# Loss of Local channels after 'clear & delete' reset



## Trip (May 23, 2009)

I performed a "clear & delete everything" reset and, after resetting the unit (Hughes model # SD DVR-40), I could not get the local channels. These are channels 5, 11, 39, etc. + others that are receieved from an 2nd dish/satellite (the 72.5ºW satellite I believe). Channels from the dual LNB on the first dish (101º(A) satellite) are fine (channels 89 and up). A Direct TV CSR told me to unplug and restart, which I did, and this didn't help. He then wanted to upgrade to a DirectTV DVR. This is an older TiVo unit that I would rather not trade for DVR.

I received the local channels before I did the reset, so I don't understand why I shouldn't be able to received them now.
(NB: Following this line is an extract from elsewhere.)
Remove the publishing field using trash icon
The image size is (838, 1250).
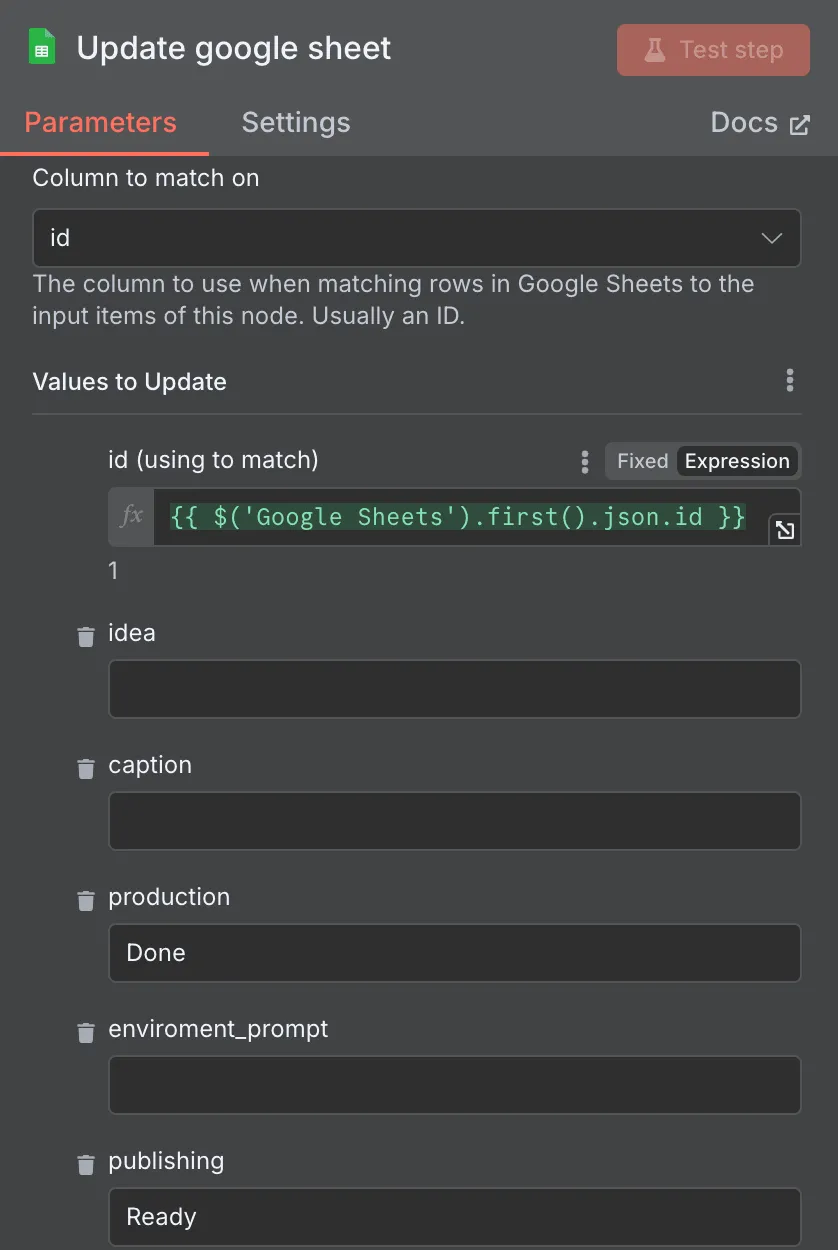point(86,1164)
I also have a another receiver in another room that continues to receives local channels, so the signal is there. Please advise is anyone knows how to fix. - Thanks. Trip 


Other trouble-shooting that I've tried:
The local channels (below 89) do NOT appear in the guide, and I do receive any special message except the normal non-channel message that states “No information available” when I manually go to a particular local channel.
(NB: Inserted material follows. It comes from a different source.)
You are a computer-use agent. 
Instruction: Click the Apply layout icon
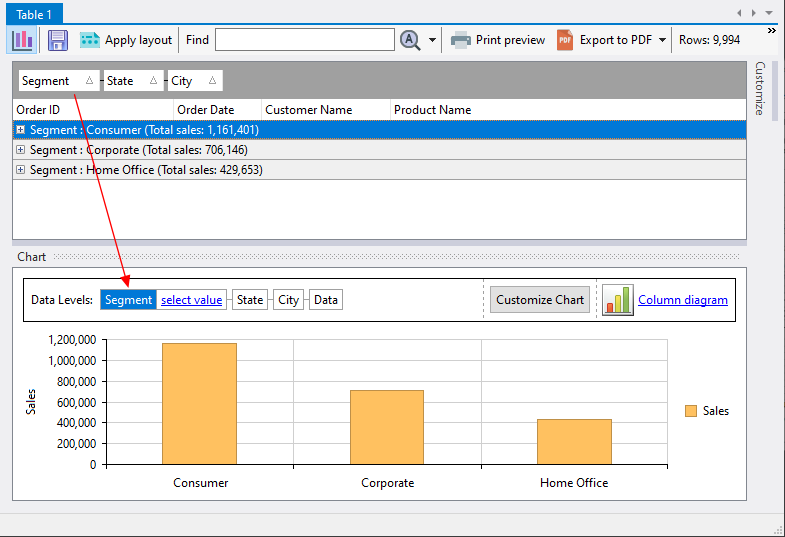[91, 40]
Under “Satellite Settings” there is an option “Auto-Detect Satellite Information” on the same menu as the “Repeat Guided Setup”. I have tried this also. When selected, it appears to check for and/or detect satellites on both inputs: After about 5 minutes it shows that both 101º (A) and Satellite 72.5º detected. Then it goes thru the re-acquiring process again and ends. Seeing that it has detected Satellite 72.5º, Iwould like to think that unit is ready for local channels; but not the case, I still do NOT get the local channels. So the process doesn’t appear to make any difference. If you have any ideas/suggestions please advise - Trip


----------



## Trip (May 23, 2009)

At 8:30 pm tonight I turn TV and low and behold, I had the local channels. I didn't do anything, so it must have been been a system delay in loading up after the hard drive restart??? Anyway it is working perfectly. - Trip


----------



## litzdog911 (Jun 23, 2004)

Probably just took a while for the Tivo's channel authorization to come through. Glad you got it working!


----------



## miketorse (Jul 30, 2008)

Wow, congrats!


----------



## Go Beavs (Nov 18, 2008)

I had the same thing happen to my TiVo. Went through the whole CSR "pull the plug and reboot" thing to no avail. In the end, they refreshed my services and viola! there were my locals in stunning SD.


----------